Reputation: 122142
I can save a serialized corpus into foobar.mm
but when i try to load it, it gives UnpicklingError
. Loading the dictionary seems fine though. Anyone knows how to resolve this? And why does this occur?
>>> from gensim import corpora
>>> docs = ["this is a foo bar", "you are a foo"]
>>> texts = [[i for i in doc.lower().split()] for doc in docs]
>>> print texts
[['this', 'is', 'a', 'foo', 'bar'], ['you', 'are', 'a', 'foo']]
>>> dictionary = corpora.Dictionary(texts)
>>> dictionary.save('foobar.dic')
>>> print dictionary
Dictionary(7 unique tokens)
>>> corpora.Dictionary.load('foobar.dic')
<gensim.corpora.dictionary.Dictionary object at 0x329f910>
>>> corpus = [dictionary.doc2bow(text) for text in texts]
>>> corpora.MmCorpus.serialize('foobar.mm', corpus)
>>> corpus = corpora.MmCorpus.load('foobar.mm')
Traceback (most recent call last):
File "<stdin>", line 1, in <module>
File "/usr/local/lib/python2.7/dist-packages/gensim-0.8.6-py2.7.egg/gensim/utils.py", line 166, in load
return unpickle(fname)
File "/usr/local/lib/python2.7/dist-packages/gensim-0.8.6-py2.7.egg/gensim/utils.py", line 492, in unpickle
return cPickle.load(open(fname, 'rb'))
cPickle.UnpicklingError: invalid load key, '%'.
Upvotes: 2
Views: 3153
Reputation: 4266
See the documentation at http://radimrehurek.com/gensim/tut1.html#corpus-formats
What you're trying to do is store the corpus in MatrixMarket format (=a text format) and then load it using the save/load binary interface.
To load a serialized MatrixMarket corpus, simply corpus = corpora.MmCorpus('foobar.mm')
Upvotes: 4
Reputation: 59516
Since gensim
's corpora
(whatever this is) is using pickle
as the stacktrace reveals, you will only be able to store data of a limited type.
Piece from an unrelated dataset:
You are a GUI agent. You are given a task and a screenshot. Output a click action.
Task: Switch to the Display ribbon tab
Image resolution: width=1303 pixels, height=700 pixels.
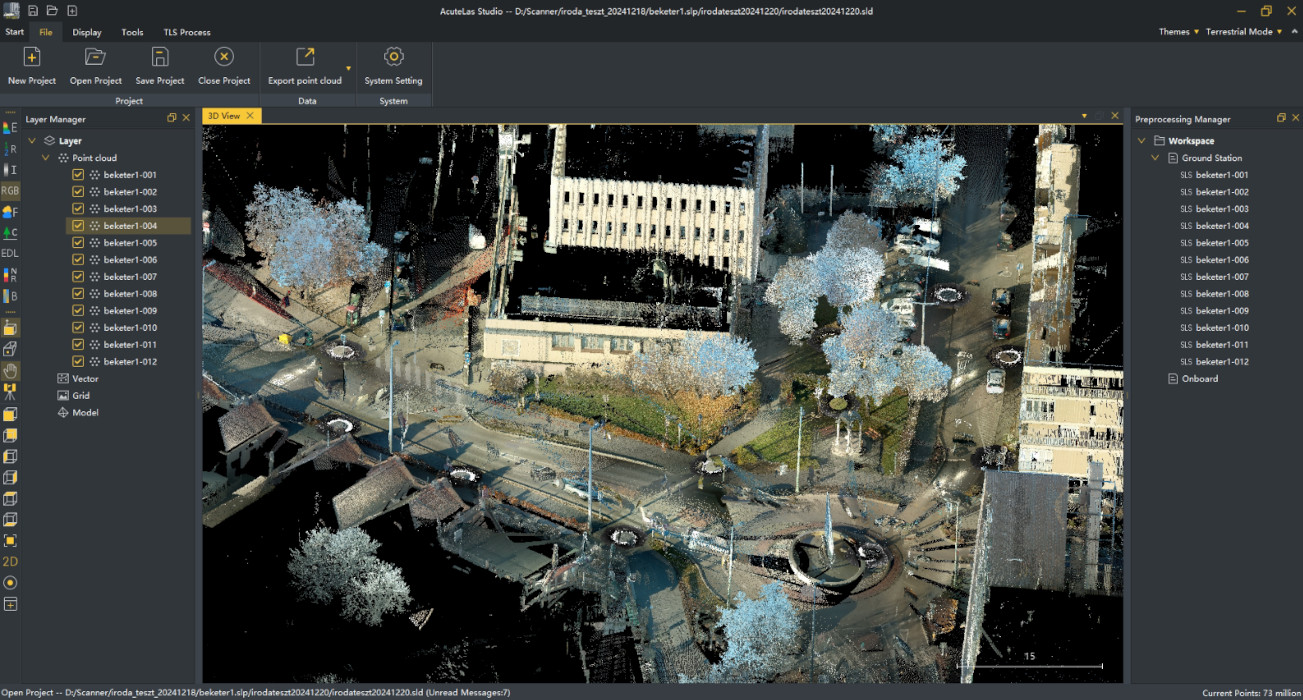click(x=87, y=32)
For more details see What can be pickled and unpickled? in the Python docs.
If this does not apply (i. e. if what you want to pickle and unpickle should be picklable) I fear you might have found a bug in the pickle module. Maybe you then can solve your issue by upgrading to a newer Python version.
Upvotes: -1